"Paris, you said we needed to talk. So then talk-"

"I know I'm young. A-and that last kiss we shared was a mistake-"

I sat up now, running my hand through my constantly growing hair. "Paris, we swore to never speak of that ever again." I began to get out of the bed, but she grabbed my hand and stopped me as she stood up and came closer to me.

"No, you practically made me swear. I never willfully blotted that moment out of my memory. You want to know why?" I had the urge to pull myself away and utter 'hell no' but I somehow found myself entertaining her absurd thoughts.

"Because I felt something I never felt before. And by the way you haven't dropped my hand yet, means you did too." As she mentioned our still intertwined hands, I also noticed the other circumstances we were in.

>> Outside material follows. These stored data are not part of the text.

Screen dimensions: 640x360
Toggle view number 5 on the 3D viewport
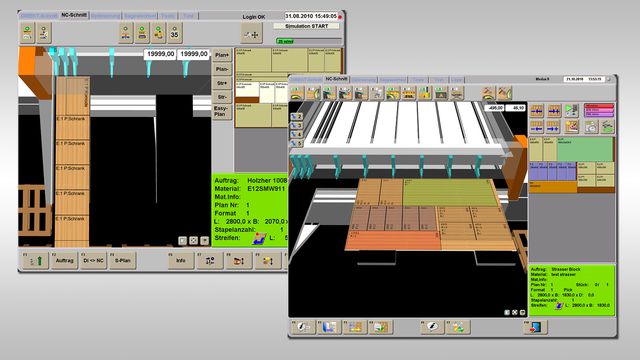[x=296, y=143]
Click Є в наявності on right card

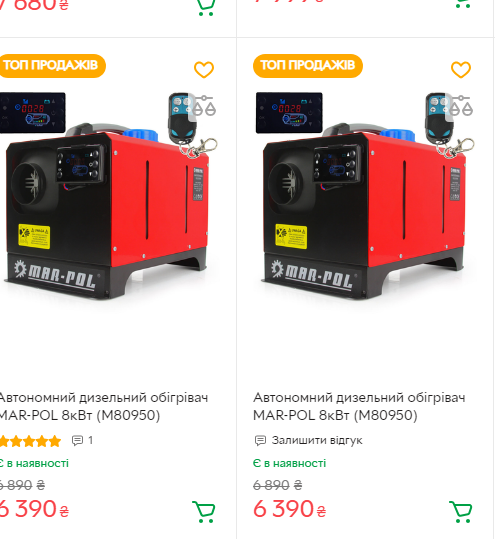tap(289, 463)
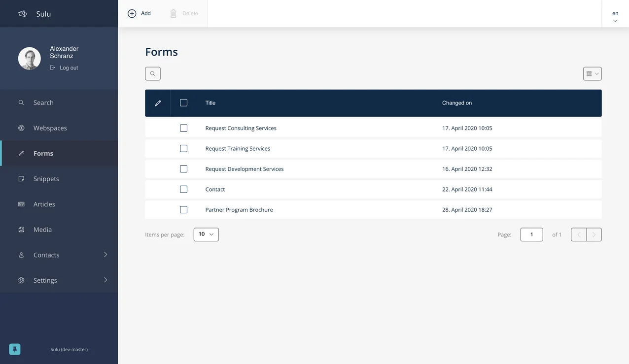Click inside the page number field
Image resolution: width=629 pixels, height=364 pixels.
click(x=531, y=234)
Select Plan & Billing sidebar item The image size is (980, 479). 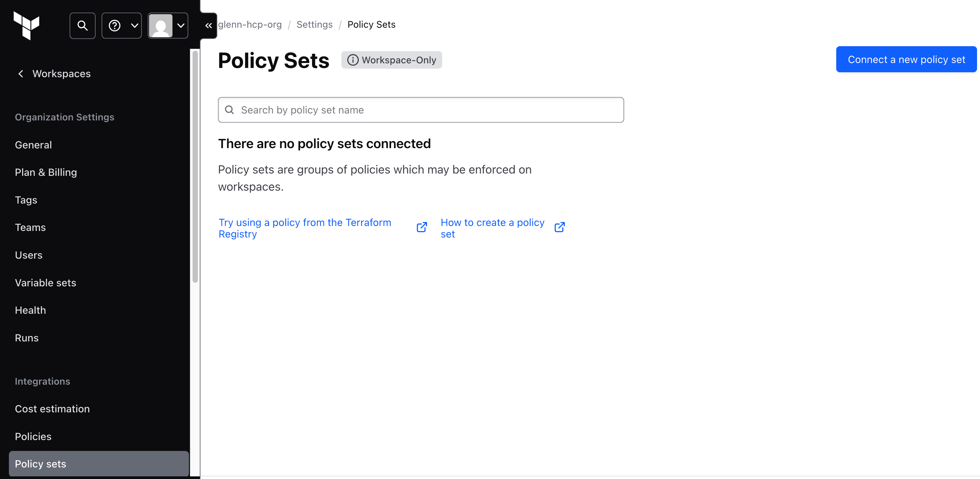point(46,172)
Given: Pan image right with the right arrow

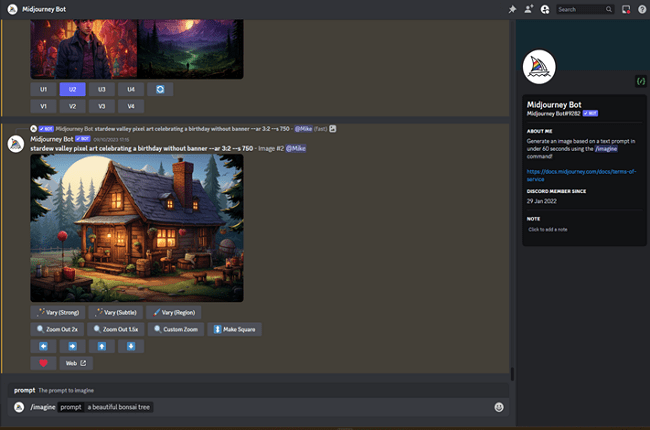Looking at the screenshot, I should [x=73, y=346].
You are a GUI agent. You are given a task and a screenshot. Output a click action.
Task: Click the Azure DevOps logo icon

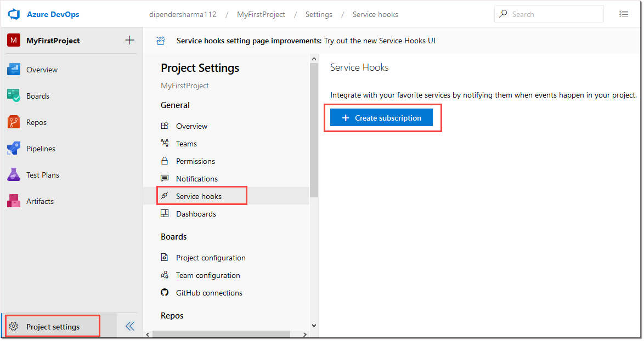[14, 14]
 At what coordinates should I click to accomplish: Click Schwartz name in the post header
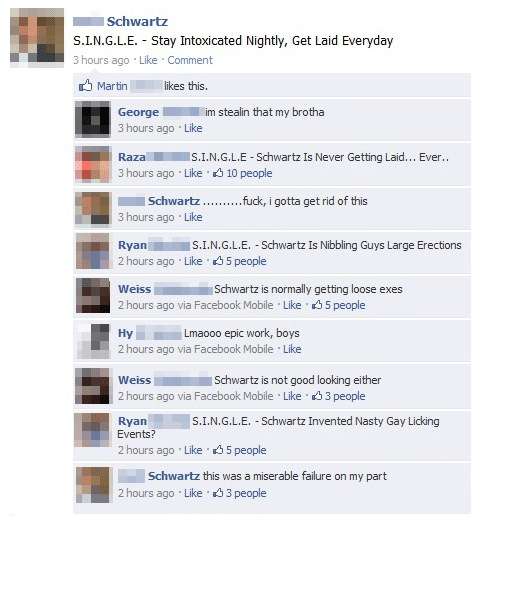coord(137,22)
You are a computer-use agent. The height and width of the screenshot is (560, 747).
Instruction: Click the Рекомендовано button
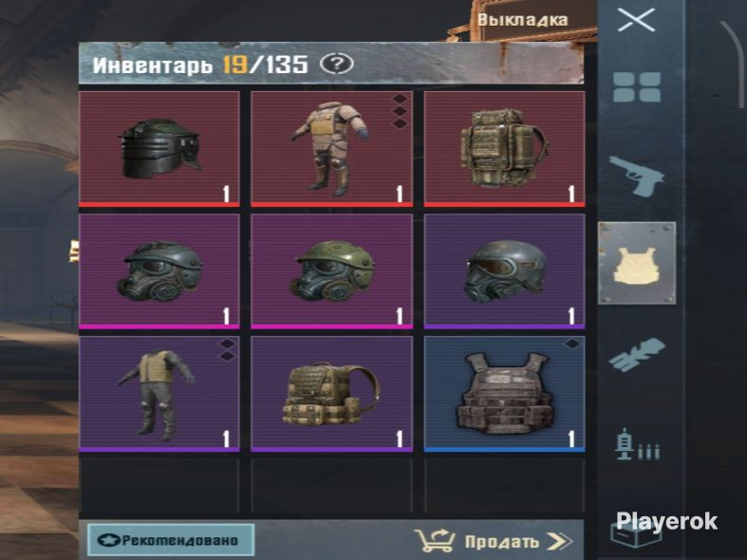[x=171, y=540]
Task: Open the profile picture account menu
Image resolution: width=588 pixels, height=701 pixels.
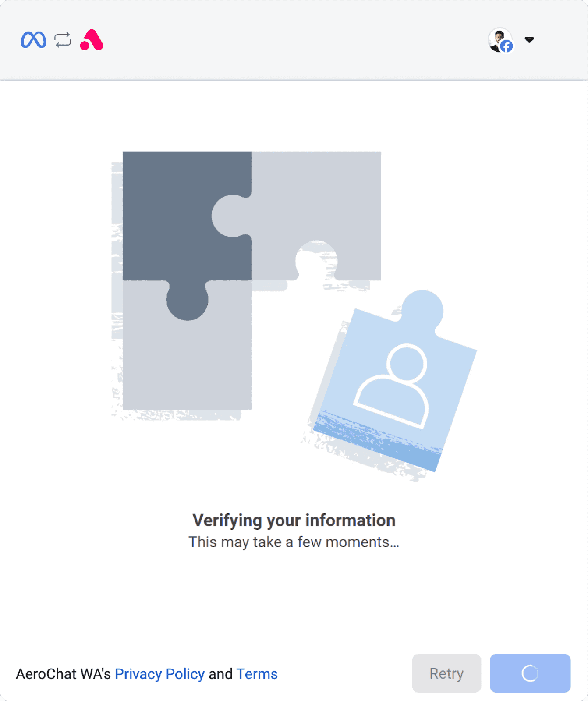Action: 500,40
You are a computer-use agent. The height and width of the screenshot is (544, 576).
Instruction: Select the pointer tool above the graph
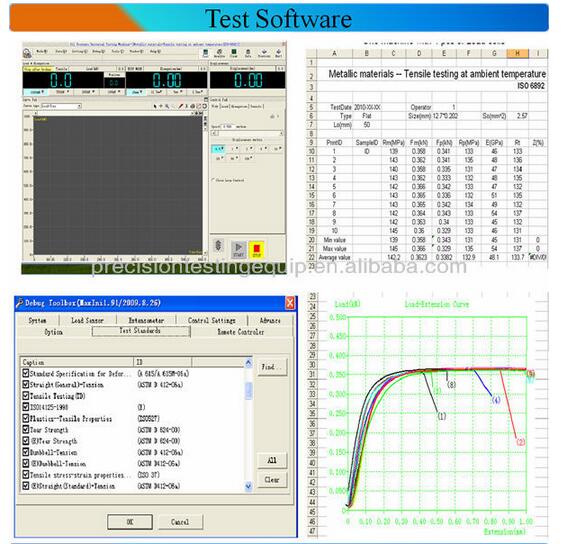click(155, 106)
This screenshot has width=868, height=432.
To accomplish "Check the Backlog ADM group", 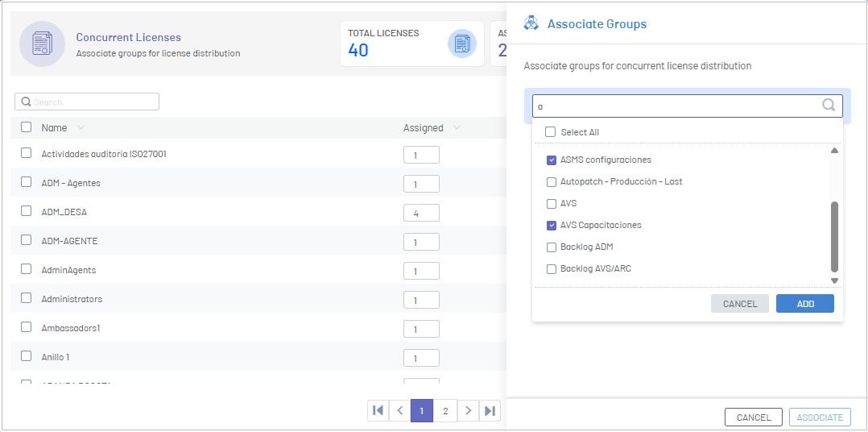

Our close proximity, the way she looked up at me with those eyes that held me in a trance like the day I kissed her. Or she kissed me, it was still a blur.

"Paris, you know I cant do this with you." As I said those words, I noticed the immediate change in her eyes. But she quickly masked it, trying to softly laugh it off as she nodded and pulled away.

"It's alright Markus. I'll keep my distance, and I'll be sure to stay out of your way." As she made her way to the door, I had the sudden urge to stop her apologize for what I said.

But I didn't get the chance to before she went to the door, and I watched as both Paris and Jackson exchanged words.

I took that as the time to head into the bathroom and clear my thoughts with a shower. While rinsing myself off, I wiped the steam off the glass window in the shower and looked at my appearance.

It was surprising how the cops didn't know it was me right off the bat, the infamous disappearing man, who was later pronounced dead.

I was aging, and only being in my late twenties meant I'd have to be more wise with my decisions.

But for now, all I could think of was finding my son. Paris could not come in between that. No matter how much I felt myself lusting after her, and beginning to care about her despite knowing it was wrong of me to do so.

My only objective now was finding out more about that Danieli guy, because he was just too familiar for my liking. And something told me he had some relation to the Darwins.

---

J A C K S O N

I sat on the edge of the bed, hearing the shower turn off a couple of minutes ago as I waited for Markus to come out.

I thought over and over about the situation with Ebony. How she's been affecting me, and also how I've now recently come to find out about how I've been affecting her.

In a way that was completely opposite to the way she was beginning to make me feel.

The door finally opened and Markus stepped out. A myst of steam followed him out as I brought my head back down to my shaking hands.

I really needed that smoke right now.

"What's up." He walked across the room to find a shirt as he already had on his jeans, and I ignored him entirely.